Turkey and Russia to preserve status-quo in Syria's Idlib, Turkish official says
Turkey and Russia agreed to preserve the status-quo in Syria's Idlib region during a meeting on Wednesday between President Recep Tayyip Erdogan and his Russian counterpart Vladimir Putin, a senior Turkish official told Middle East Eye.
Erdogan met Putin in the Russian resort city of Sochi amid an uptick in attacks in Idlib where Russian warplanes have targeted opposition strongholds close to Turkish military bases.
In March 2020, Turkey and Russia reached a ceasefire agreement that turned Idlib into a "de-escalation zone", but that deal has come under strain in recent weeks with air and ground bombardments of rebel-held positions.
Turkish Defence Minister Hulusi Akar warned Moscow earlier this week that air strikes on opposition-held areas were killing civilians and radicalising locals.
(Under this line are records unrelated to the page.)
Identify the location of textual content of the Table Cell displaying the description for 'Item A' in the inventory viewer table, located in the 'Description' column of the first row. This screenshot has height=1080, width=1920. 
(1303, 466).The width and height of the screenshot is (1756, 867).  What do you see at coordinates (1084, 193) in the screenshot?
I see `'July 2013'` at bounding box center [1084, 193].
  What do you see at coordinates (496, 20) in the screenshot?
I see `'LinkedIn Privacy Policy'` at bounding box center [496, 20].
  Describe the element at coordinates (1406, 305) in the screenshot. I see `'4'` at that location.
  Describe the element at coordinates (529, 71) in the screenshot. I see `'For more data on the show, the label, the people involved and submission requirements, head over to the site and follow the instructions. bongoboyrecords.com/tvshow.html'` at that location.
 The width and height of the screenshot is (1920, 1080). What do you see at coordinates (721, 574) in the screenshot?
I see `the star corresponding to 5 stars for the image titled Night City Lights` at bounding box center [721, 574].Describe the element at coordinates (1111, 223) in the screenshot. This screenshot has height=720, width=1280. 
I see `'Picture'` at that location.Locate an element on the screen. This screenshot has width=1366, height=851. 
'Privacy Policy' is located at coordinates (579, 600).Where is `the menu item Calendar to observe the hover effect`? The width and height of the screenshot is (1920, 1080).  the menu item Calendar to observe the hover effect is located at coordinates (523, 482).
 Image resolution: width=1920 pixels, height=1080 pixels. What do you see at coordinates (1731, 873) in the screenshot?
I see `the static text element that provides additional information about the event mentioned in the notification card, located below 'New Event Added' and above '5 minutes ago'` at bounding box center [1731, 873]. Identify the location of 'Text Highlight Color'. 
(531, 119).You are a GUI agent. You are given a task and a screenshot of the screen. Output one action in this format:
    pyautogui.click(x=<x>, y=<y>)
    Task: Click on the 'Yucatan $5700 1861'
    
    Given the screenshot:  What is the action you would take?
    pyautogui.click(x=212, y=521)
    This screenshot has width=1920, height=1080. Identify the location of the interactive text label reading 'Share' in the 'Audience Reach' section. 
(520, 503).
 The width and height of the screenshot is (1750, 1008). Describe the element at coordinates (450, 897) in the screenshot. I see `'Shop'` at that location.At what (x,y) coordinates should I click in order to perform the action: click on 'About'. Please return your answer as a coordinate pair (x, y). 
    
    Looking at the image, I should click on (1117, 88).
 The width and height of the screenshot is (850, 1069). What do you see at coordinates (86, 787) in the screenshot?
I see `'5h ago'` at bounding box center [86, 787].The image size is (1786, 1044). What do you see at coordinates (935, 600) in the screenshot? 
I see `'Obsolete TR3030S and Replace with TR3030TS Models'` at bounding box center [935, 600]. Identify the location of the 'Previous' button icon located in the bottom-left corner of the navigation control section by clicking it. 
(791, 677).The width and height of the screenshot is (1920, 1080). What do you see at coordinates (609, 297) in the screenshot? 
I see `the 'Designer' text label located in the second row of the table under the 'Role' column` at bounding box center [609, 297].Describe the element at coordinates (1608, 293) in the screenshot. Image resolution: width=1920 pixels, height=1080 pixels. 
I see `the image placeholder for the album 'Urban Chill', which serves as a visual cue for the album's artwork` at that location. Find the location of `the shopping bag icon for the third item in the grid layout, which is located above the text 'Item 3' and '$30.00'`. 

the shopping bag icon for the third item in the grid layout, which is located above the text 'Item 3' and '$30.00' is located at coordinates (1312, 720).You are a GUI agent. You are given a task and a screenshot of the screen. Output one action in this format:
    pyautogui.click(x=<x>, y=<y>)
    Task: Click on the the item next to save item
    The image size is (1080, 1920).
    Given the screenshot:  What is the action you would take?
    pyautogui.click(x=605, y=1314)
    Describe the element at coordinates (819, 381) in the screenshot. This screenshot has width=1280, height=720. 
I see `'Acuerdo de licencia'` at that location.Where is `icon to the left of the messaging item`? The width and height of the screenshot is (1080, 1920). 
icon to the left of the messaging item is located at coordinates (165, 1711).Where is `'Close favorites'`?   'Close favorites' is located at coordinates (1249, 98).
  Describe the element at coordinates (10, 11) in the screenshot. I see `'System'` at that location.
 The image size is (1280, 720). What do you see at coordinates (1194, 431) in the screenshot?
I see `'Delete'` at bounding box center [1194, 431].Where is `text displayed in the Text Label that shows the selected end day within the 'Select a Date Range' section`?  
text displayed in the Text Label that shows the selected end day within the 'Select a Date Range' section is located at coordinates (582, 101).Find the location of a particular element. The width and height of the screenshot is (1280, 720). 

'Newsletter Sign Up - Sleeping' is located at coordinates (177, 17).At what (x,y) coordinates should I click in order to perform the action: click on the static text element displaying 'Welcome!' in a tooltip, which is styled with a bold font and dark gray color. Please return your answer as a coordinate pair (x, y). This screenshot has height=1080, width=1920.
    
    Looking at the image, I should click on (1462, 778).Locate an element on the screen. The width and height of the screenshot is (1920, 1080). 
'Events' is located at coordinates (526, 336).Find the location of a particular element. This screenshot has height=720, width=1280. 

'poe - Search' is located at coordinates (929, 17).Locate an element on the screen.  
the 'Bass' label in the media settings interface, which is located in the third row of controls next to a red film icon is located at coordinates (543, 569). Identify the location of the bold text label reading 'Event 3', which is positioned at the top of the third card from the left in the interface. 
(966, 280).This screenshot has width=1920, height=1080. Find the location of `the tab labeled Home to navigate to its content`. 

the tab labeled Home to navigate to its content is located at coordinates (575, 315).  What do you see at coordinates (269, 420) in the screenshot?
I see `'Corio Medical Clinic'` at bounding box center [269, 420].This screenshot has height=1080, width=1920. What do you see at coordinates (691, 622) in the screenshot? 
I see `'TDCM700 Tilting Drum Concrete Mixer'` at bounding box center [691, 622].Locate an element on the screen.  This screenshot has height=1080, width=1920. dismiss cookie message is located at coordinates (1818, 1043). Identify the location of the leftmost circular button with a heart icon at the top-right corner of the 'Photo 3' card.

"We expect Russia to uphold the deals we made," he said.
More than three million Syrian refugees are stuck in Idlib and there are fears that further Syrian and Russian attacks could push them into Turkish territory where public sentiment has hardened against them.
Earlier this week, Turkish officials told multiple news agencies that Erdogan would be pressing Putin on Syria, especially on Idlib and attacks against Turkish controlled areas by the Syrian Kurdish YPG.
Turkey sees the YPG as an extension of the outlawed Kurdistan Workers' Party (PKK), with which it has been locked in a deadly war for three decades.
"There is no change in Idlib. We will preserve the status-quo there," the senior Turkish official told MEE after the meeting.
It was not immediately clear whether Turkey agreed to any concessions to preserve the current understanding in Idlib.
"The steps we take together regarding Syria carry great importance. The peace there is dependent on Turkey-Russia ties," Erdogan told Putin at the start of their talks.
Erdogan did not take his ministers to Sochi, only bringing his senior advisor Ibrahim Kalin, communications chief Fahrettin Altun and intel chief Hakan Fidan.
Erdogan and the Russian president met without others present and it is believed they discussed the possible second-round purchase of Russian-made S-400s, the situation in Nagorno-Karabakh, and Libya.
In an apparent reference to the US, Erdogan told Putin he wanted to discuss further defence cooperation regardless of objections from Washington.
"At the UNGA [UN General Assembly], the typical persons especially asked us about certain issues specifically of course," Erdogan told Putin.
"We gave them the necessary response anyway. It is not possible for us to turn back from the steps we took. I especially believe this: it is of great importance for us to continue by strengthening Turkey-Russia ties every day."
Late last year, the US imposed sanctions on Turkey over its purchase of the Russian S-400 missile defence system and ejected Ankara from the Nato-led F-35 programme to develop advanced fighter jets.